◆ **Set exercise**: Can you continue the news item about the University of Law's essay competition winners, starting right after its final sentence?

◆ **Reading passage**:
>>>
The University of Law has announced the winners of its Real World Questions Essay Competition aimed at aspiring legal and business minds in UK secondary education.

The overall winners were Milena Prochorovaite from Winstanley College in Wigan, and Matthew Alex from Hymers College in East Yorkshire. Alongside these winners, the South & Wales Regional winner is Adishree Bansal, the Midlands Regional winner is Dhruval Soni, Grace McGarvey is the North Regional winner and the London Regional winner was Emily Reed.

The overall winners were awarded prizes including £1000 cash, a week’s work experience with either Clyde & Co or the Co-op, a two hour session with The University of Law’s Director of Employability, and the regional winners were awarded Bose Soundlink II speakers and Lenovo MIIX two-in-one tablets.

Students in Years 10 – 13 from across the country, were asked to consider current Real World Questions faced by lawyers and business professionals today. Essays covered “How Fair is the Criminal Justice System?” and “How do Businesses adapt to change effectively?” and showed students to be inquisitive, thoughtful with detailed research skills and high ambition.

The competition was judged by a stellar line-up: Shelbey Whitehouse (Legal Counsel, Corporate Functions, the Co-op), Gill Gardner (General Counsel, Food and Ventures, the Co-op), Vicky Lowe (Legal Counsel, Food, the Co-op), Jennifer Schmidt-Petersen (Programme and Student Lead, Policing Programmes, The University of Law), John Watkins (Director of Employability, The University of Law), Zoe King (Campus Dean, University of Law) and Amanda Crutchley (Probono Coordinator, The University of Law)
<<<
◆ **Recorded information**:
>>>
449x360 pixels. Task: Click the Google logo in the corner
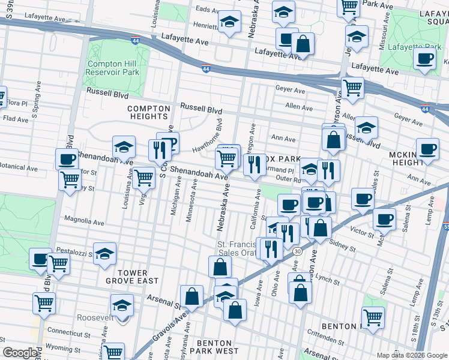click(20, 353)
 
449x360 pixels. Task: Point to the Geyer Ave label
click(291, 90)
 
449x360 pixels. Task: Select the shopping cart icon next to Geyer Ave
click(352, 87)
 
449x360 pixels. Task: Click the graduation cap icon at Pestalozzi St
click(104, 253)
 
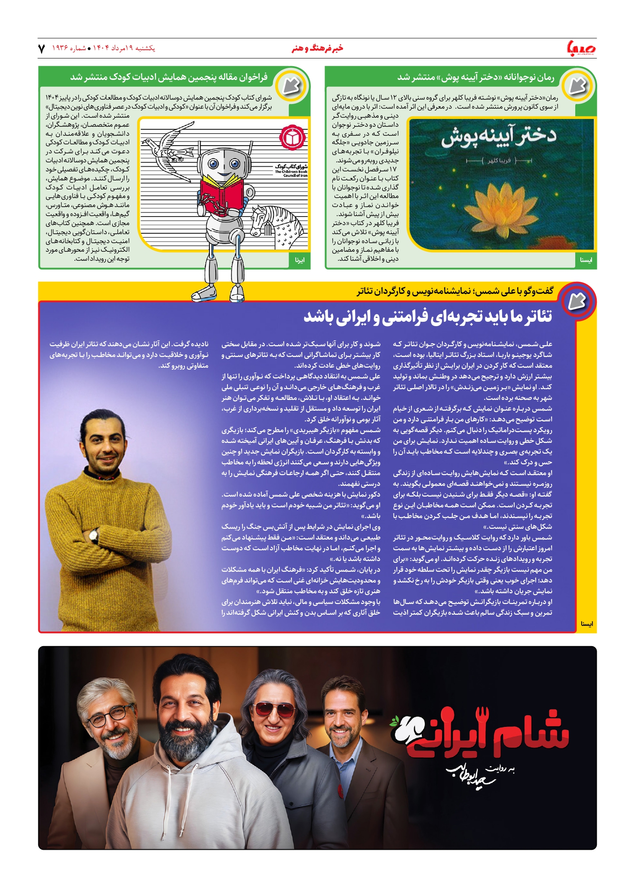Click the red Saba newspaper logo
[x=581, y=48]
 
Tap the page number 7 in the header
[x=42, y=49]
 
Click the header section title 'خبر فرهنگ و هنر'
[x=317, y=49]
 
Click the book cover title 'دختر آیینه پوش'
[x=499, y=137]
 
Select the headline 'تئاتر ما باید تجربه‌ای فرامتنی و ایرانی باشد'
[x=428, y=317]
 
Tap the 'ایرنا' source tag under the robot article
[x=300, y=260]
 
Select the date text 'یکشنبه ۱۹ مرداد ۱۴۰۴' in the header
[x=124, y=49]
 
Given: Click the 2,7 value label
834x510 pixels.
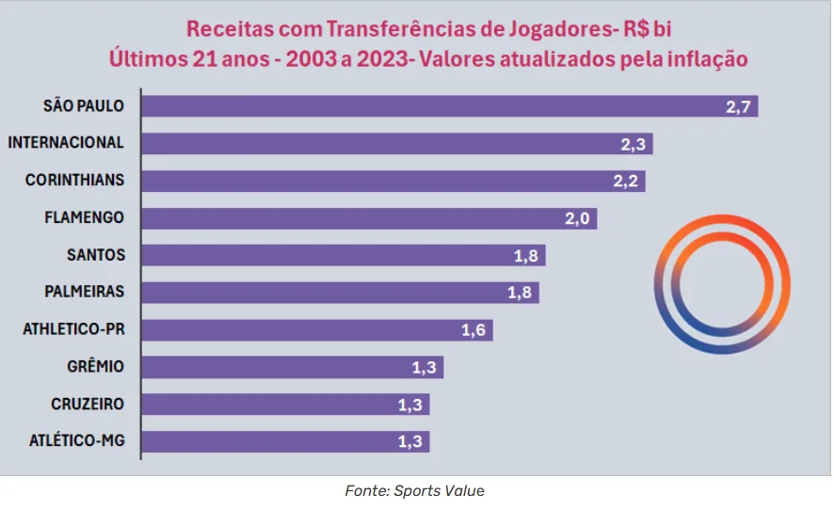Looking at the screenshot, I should [737, 106].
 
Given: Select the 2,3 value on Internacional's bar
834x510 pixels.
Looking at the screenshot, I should [632, 144].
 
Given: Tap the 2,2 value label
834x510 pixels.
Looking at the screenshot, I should [625, 181].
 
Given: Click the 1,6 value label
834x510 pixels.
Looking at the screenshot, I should [473, 330].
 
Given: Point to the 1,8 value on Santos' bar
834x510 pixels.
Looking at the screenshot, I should [525, 256].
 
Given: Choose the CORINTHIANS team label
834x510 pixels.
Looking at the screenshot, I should [74, 180].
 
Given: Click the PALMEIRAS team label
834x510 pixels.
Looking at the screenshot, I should [84, 292].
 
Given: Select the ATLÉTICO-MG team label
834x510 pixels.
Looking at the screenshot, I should [76, 441].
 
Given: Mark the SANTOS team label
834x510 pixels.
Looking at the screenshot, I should [96, 255].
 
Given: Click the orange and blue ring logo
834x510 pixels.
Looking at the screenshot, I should [723, 283].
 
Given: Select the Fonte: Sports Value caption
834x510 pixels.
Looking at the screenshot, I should [415, 490].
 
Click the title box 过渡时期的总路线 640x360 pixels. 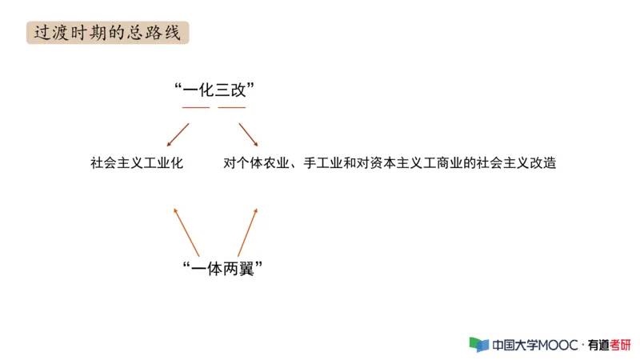tap(107, 33)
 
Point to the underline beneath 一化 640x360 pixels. tap(196, 106)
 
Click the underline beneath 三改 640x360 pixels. tap(232, 106)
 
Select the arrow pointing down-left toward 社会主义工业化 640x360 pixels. tap(178, 135)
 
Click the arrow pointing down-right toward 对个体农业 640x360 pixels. tap(248, 134)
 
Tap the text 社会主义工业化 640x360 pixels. tap(137, 163)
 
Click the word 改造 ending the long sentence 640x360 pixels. tap(543, 163)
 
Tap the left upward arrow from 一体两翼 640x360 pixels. tap(186, 231)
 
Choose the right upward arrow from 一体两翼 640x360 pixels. tap(248, 231)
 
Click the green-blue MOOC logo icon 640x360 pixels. tap(478, 345)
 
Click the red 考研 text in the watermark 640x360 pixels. tap(620, 345)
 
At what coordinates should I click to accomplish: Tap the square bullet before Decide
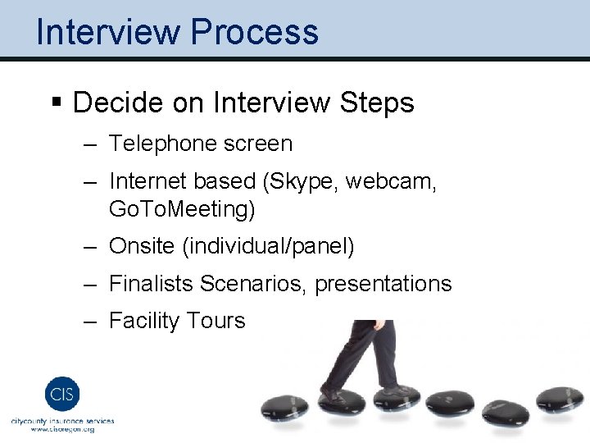tap(57, 103)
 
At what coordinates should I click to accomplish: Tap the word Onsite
tap(142, 246)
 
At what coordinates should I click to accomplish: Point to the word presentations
tap(383, 284)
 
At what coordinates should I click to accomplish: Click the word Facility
tap(143, 320)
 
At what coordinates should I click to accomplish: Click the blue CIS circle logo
tap(62, 393)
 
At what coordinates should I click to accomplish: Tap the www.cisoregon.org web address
tap(63, 429)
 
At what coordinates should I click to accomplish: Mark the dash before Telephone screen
tap(88, 144)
<<<
◆ **Output**:
For the top essays, the judges looked for opinions offered and supporting evidence, sophisticated language that can influence and persuade people, and demonstration of using a mixture of resources including those that The University of Law provided, along with their own independent research. The judges also wanted to see that the topic they had chosen genuinely interested the student, and that the essay had a strong structure, no grammatical issues and had an introduction and conclusion that followed the flow of the essay itself.

Shelbey Whitehouse, Solicitor and Legal Counsel, Corporate Functions, at Co-op said: “At Co-op, we’re always looking to give young people opportunities that they might not otherwise have, to gain insight into working life.  Taking the chance to be involved in ULaw’s Real World Competition is a very welcome recent example of this.  We’re really looking forward to having one of the winners join us for work experience”

Peter Eley, Senior Product Marketing Manager at The University of Law said: “Our Real World Questions campaign is designed to engage those interested in careers in law, business, policing and criminology, with the types of questions they will face in their future careers. Teaching at The University of Law focuses on these real-life scenarios, and our Real World Questions competition is designed to give prospective students a taste of these important learnings. We were thrilled with the number and the high quality of the entries, which showed an excellent level of engagement with the questions, and I’d like to personally congratulate the winners.”

The University of Law will be re-running this competition in 2021 and hopes to see many more students taking part.